Effects of ultrafine comminution treatment on gelling properties of myofibrillar proteins from chicken breast

Abstract

Effects of ultrafine comminution treatment on gelling properties of myofibrillar proteins (MPs) from chicken breast were investigated. The MPs were extracted and treated by four comminution processes (mortar P0, planetary ball P6, rotation P14, and oscillatory ball P23). Particle size, texture, secondary structure, water distribution, and microstructure of MP powders and MP gels were measured via dynamic light scattering, texture analyzer, Fourier transform infrared spectroscopy, Raman spectroscopy, low field-nuclear magnetic resonance, and scanning electron microscopy. Results showed that, compared with conventional mortar grinding P0 (non-ultrafine comminution), the particle size of MPs was significantly reduced from 2396.28 ± 1.95 nm to 1036.35 ± 0.71 nm after P6 milling. The hardness and elasticity of MP gels were likewise remarkably enhanced by ultrafine comminution processes (P6, P14, and P23).

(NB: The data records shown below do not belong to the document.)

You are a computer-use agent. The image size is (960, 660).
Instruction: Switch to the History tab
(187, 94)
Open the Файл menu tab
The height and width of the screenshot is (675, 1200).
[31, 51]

Comparing P6 with P0, the content of α-helix decreased from 45.23 ± 0.07% to 34.08 ± 0.06%, while that of β-fold increased from 27.79 ± 0.41% to 37.52 ± 0.03%, free water increased from 0.30 ± 0.05% to 5.44 ± 0.02%, and immobilized water decreased from 98.71 ± 1.55% to 93.27 ± 0.77%. Furthermore, the microstructure of MP gels was compact and smooth due to enhanced hydrophobicity of MPs. In conclusion, P6 milling was more effective than P14 and P23 milling in protein gelation on the basis of particle size, protein secondary structure and water distribution, as well as exposure of hydrophobic groups.